On Dec. 10, Business Leaders in Christ filed a federal lawsuit against the University of Iowa for removing the group’s on-campus recognition on grounds of discrimination on the basis of sexual orientation. This club for business students requires its leaders to uphold traditional Christian beliefs, including that “God’s intention for a sexual relationship is to be between a husband and wife.” See local coverage here.
These sorts of disputes across the nation are thought to be a factor in religious citizens’ support for Donald Trump’s surprise election as president. And the Iowa matter is a significant test case because the Trump Department of Justice filed in support of the club Dec. 21, in line with a 2017 religious liberty policy issued by former Attorney General Jeff Sessions.
The DoJ’s court brief is a forthright presentation of the argument the Iowa club and other such organizations make for freedom of association, freedom of speech and “free exercise of religion” under the Constitution. Contact: Eric Treene of the Civil Rights Division, 202–514-2228 or firstname.lastname@example.org.
More broadly, what does the American nation believe these days regarding religious freedom?
That’s the theme of a related and also neglected story, the Nov. 29 issuance of a new “American Charter of Freedom of Religion and Conscience” (info and text here). The years-long negotiations on this text were sponsored by the Religious Freedom Institute, which evolved from a Georgetown University initiative, and Baylor University’s Institute for Studies of Religion.
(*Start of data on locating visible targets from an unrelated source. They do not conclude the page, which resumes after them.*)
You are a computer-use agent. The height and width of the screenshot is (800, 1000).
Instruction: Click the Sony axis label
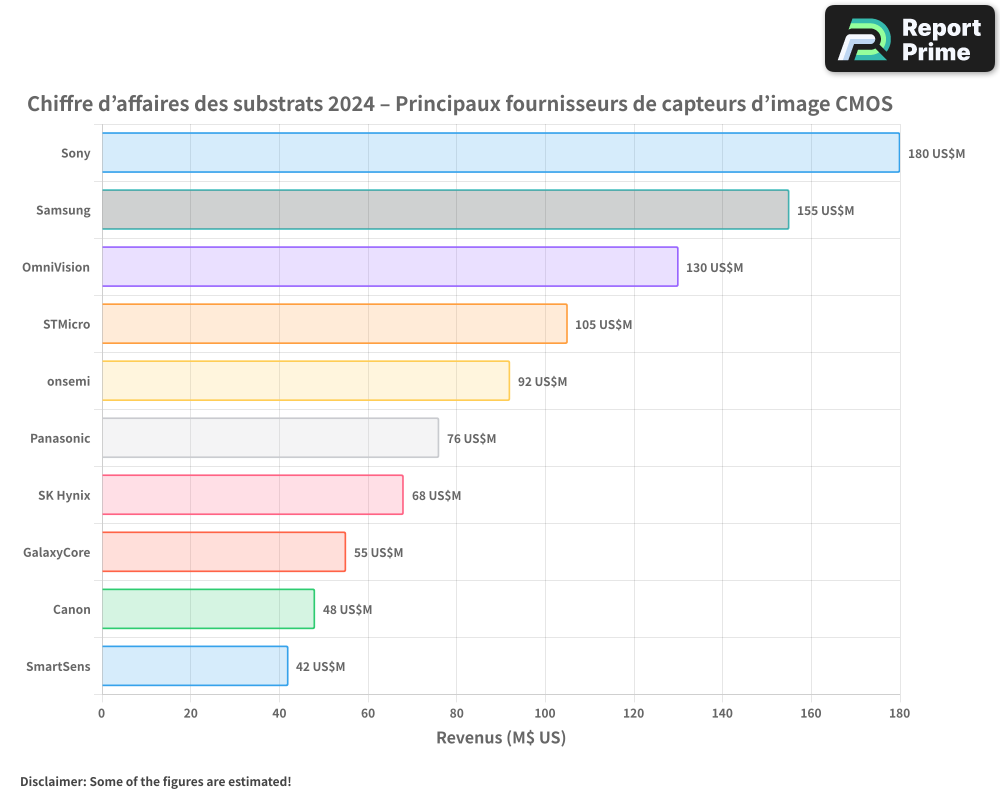(75, 154)
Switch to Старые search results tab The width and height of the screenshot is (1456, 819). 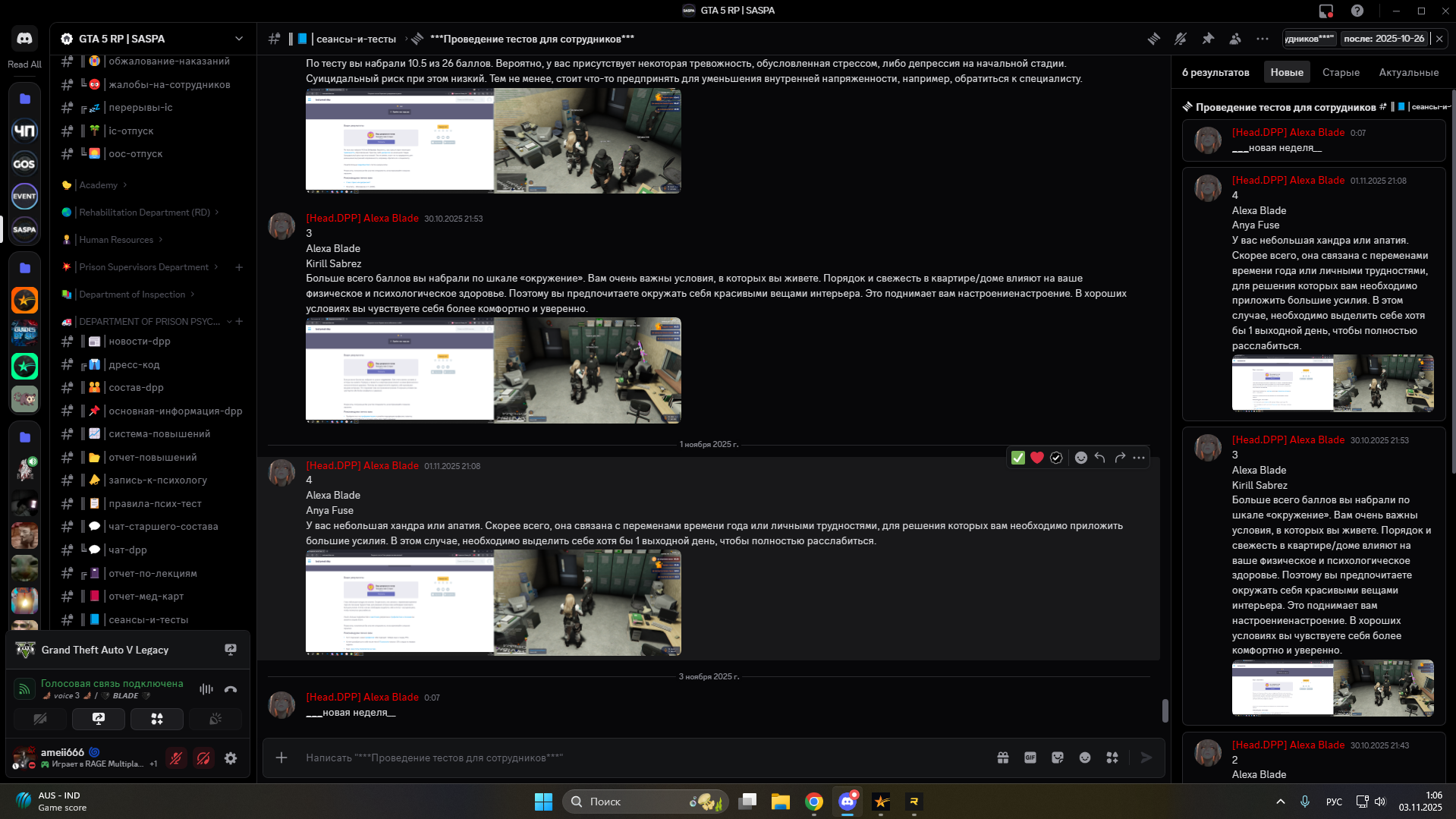pos(1341,73)
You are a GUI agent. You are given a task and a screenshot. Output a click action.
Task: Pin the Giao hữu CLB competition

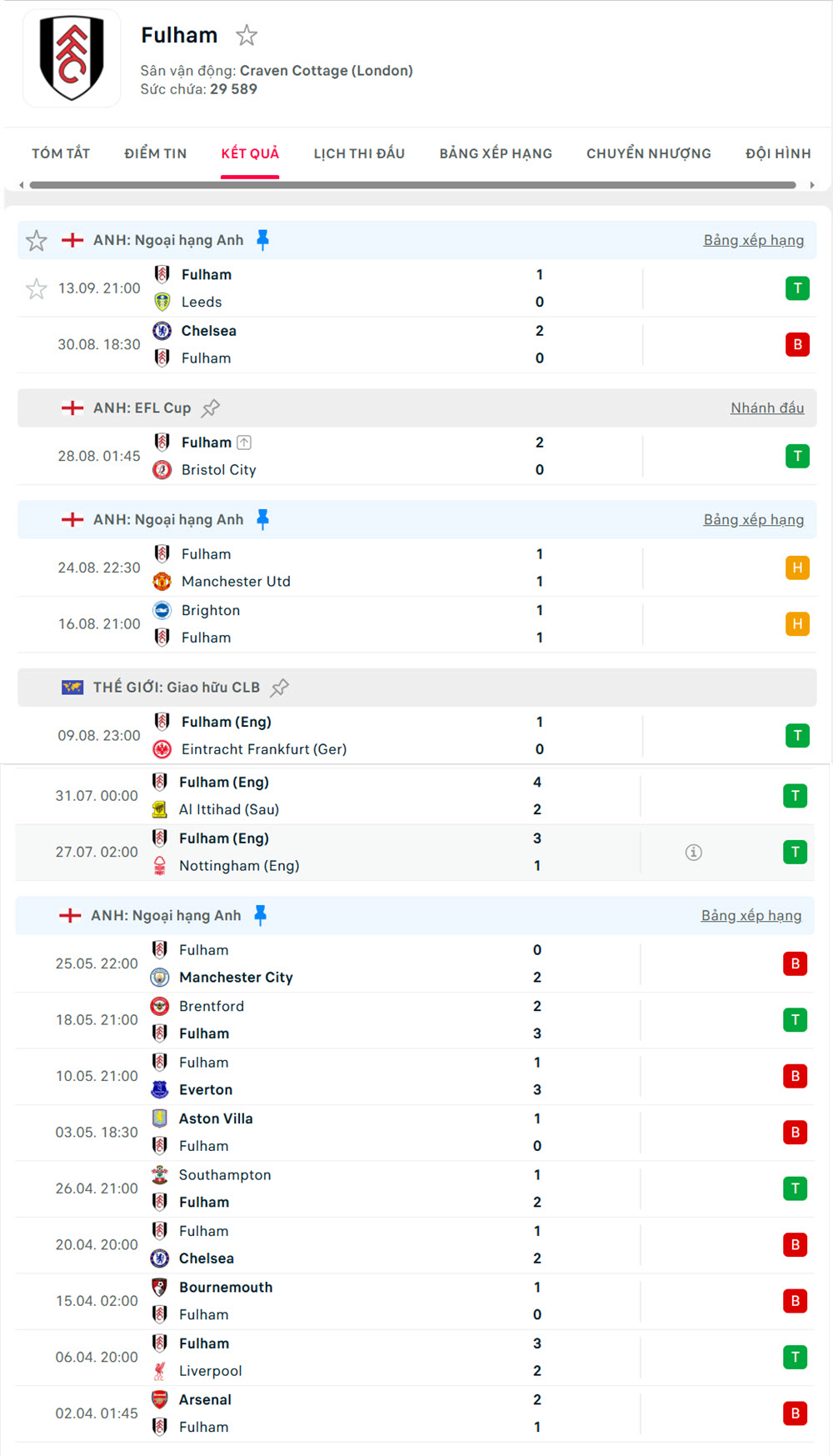(x=280, y=688)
The Religion Guy finds this document important, although at 5,000 words needlessly repetitive. In essence, it asserts that freedom of religiously grounded thought, observance and public action, and the equal rights of conscience for non-believers, are fundamental to the American heritage and the well-being of all societies.
Adopting lingo from federal court rulings, the charter says these freedoms are not absolute. But any “substantial burden” limiting them “must be justified by a compelling governmental interest” and implemented by “the least restrictive” means possible. The charter also endorses the separation of religion and state.
It is remarkable — and discouraging to The Guy — that basic Bill of Rights tenets even need to be reiterated in this dramatic fashion, because that tells us they are too often neglected -- or rejected.
The charter has won a notably varied list of initial endorsers because it purposely avoids taking stands on the “sometimes bitter debates” over how to apply these principles, in particular clashes between religious traditionalists and the LGBTQ community.